New user experience
for the Vall d’Hebron children’s oncology day hospital service
Design of the new Children’s Oncology Daycare Hospital at the Vall d’Hebron University Hospital (Barcelona). A global project where we developed the naming, brand design and visual code, service design and user experience across the different spaces.
The daycare hospital is divided into three different environments: the natural environment, the universe and the racing circuit, and they make up the three main moments of the service provided: the welcome and waiting, the medical consultation and the treatment.
We had to build a comfortable and friendly environment for three different audiences: the patient, their relatives, and the medical team that works in the new space.
The new daycare hospital had to become an environment that lowered the level of stress in all of them in order to improve the service or, at least, the approach to it. It was also important that, taking into account the characteristics of the patient (babies, children and teens), we found different ways to relate to the space, since the personalities, needs and perceptions of the different patients were different and we had to take them into account.
We define this new space as an Attentions Park (a play on words with the “amusement park”, a friendly environment that young people enjoy with the care that it offers).
This “Attentions Park” is a place where young people in treatment and their families receive all kinds of care: medical, personal and emotional. We divided it into three environments: the natural environment (waiting room designed for the three audiences), the universe (the area of medical consultations and offices) and the racing circuit (the treatment bay area). With this design, we created a friendly environment for all the different users of the hospital, with the intention of reducing the tension that this type of diseases generates with invasive treatments. By working with properly treated organic materials, with three palettes of colors (green, yellow and orange) and three types of figures that shaped the spaces, we marked the circulation and the distribution of the plan. We always took into account that we had to create a non-invasive intervention and we used calm colors so we didn’t saturate the space or fall into the error of only thinking about the baby who needs color stimuli, because in the space many different audiences coexist, and all of them must feel comfortable in it.

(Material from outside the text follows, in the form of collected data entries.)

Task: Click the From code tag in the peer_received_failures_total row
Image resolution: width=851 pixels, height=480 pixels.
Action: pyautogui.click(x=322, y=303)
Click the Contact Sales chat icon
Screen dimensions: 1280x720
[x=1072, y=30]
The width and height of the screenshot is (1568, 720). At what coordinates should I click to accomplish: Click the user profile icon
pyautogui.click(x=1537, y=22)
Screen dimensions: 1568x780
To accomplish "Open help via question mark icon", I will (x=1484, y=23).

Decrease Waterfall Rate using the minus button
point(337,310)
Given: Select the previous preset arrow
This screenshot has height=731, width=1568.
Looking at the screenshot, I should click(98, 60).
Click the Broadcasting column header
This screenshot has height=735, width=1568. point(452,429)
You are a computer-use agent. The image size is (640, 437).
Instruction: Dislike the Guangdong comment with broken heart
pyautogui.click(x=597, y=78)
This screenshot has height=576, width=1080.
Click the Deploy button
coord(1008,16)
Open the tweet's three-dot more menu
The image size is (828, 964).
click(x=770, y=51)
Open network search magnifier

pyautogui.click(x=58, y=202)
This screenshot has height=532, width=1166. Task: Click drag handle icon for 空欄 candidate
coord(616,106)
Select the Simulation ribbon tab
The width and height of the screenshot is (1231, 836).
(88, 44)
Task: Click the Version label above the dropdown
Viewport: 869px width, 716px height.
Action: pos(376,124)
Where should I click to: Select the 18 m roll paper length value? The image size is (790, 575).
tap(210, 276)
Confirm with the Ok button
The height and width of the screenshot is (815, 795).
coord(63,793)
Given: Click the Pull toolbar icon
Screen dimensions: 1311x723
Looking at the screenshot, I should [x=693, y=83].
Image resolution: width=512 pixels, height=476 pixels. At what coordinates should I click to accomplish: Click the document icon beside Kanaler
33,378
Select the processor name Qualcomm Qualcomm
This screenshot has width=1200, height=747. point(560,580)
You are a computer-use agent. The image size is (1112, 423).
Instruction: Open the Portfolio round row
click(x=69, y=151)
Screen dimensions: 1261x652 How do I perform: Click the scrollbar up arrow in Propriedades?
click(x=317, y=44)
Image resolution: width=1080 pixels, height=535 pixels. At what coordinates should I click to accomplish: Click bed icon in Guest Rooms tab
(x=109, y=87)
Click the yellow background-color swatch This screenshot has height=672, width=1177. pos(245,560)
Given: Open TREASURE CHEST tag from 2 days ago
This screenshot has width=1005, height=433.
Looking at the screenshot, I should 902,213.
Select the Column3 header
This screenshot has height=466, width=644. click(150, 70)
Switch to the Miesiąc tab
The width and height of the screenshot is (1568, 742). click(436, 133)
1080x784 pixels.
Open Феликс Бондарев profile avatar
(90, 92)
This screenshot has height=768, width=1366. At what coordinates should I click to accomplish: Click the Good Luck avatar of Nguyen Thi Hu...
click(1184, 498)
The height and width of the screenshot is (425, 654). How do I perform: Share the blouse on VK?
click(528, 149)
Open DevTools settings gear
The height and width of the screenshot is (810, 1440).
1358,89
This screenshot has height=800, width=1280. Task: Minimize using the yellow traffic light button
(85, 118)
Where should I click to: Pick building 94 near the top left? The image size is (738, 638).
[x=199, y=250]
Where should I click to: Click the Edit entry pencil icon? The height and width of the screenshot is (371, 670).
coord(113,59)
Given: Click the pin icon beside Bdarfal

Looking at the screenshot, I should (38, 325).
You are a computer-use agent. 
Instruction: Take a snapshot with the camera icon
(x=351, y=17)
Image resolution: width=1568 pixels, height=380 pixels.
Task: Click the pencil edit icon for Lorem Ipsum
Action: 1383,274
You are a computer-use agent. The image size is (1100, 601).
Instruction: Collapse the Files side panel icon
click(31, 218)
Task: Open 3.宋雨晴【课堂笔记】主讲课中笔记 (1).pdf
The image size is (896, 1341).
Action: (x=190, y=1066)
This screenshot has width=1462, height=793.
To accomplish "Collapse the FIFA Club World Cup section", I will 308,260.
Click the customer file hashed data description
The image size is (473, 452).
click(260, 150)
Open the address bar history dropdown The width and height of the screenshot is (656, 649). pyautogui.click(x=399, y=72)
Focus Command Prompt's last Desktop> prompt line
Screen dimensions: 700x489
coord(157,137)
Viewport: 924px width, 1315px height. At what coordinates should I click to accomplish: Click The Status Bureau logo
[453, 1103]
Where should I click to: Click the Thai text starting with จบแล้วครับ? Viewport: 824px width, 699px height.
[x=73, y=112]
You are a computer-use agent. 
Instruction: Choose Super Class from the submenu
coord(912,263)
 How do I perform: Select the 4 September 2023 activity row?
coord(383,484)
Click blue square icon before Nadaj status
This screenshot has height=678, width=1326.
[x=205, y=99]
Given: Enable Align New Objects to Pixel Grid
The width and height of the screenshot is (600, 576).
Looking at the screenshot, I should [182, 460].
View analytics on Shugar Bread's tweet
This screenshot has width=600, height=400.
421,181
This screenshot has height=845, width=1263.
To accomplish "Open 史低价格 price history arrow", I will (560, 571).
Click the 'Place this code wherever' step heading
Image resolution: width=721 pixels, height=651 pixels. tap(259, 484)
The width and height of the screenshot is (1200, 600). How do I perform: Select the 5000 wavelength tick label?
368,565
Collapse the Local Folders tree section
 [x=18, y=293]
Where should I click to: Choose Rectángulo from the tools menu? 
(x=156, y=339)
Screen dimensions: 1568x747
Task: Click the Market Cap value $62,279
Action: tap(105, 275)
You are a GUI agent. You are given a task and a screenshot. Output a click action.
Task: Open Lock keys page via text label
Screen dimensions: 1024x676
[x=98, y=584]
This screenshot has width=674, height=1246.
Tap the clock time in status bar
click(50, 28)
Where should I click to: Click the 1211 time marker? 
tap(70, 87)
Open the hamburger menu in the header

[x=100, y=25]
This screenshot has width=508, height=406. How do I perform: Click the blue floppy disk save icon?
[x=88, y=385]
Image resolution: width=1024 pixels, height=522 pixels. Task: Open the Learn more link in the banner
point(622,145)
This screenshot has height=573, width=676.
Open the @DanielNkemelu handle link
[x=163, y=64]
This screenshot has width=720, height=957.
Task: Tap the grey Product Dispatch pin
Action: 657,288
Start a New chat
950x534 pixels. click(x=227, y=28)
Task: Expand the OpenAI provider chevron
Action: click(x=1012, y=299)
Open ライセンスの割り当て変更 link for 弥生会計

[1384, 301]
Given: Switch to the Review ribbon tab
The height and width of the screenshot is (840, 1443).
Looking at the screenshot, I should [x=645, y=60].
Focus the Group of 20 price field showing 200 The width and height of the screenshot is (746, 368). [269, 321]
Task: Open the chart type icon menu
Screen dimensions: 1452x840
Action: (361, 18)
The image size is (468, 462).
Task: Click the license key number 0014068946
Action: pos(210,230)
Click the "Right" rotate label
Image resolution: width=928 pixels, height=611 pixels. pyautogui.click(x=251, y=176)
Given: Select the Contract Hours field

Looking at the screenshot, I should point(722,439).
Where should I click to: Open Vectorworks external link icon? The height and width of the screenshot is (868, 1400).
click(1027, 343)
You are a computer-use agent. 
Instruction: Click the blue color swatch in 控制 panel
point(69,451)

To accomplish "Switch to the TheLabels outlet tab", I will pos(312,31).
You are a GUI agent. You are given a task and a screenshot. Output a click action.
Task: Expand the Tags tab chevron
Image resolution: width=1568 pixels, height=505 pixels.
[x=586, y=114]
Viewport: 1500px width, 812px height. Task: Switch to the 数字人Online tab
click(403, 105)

Within the service design, different spaces were conceptualized and designed to generate complicities between family members (table/co-work zone), play areas with the scale adapted to the younger patients (huts) and independence zones for teen patients. The final result is a friendly treatment environment for the patient to have a more enjoyable experience in such a delicate situation, where we used calm colors and indirect and natural lighting. At all times we avoided the infantilization of the service.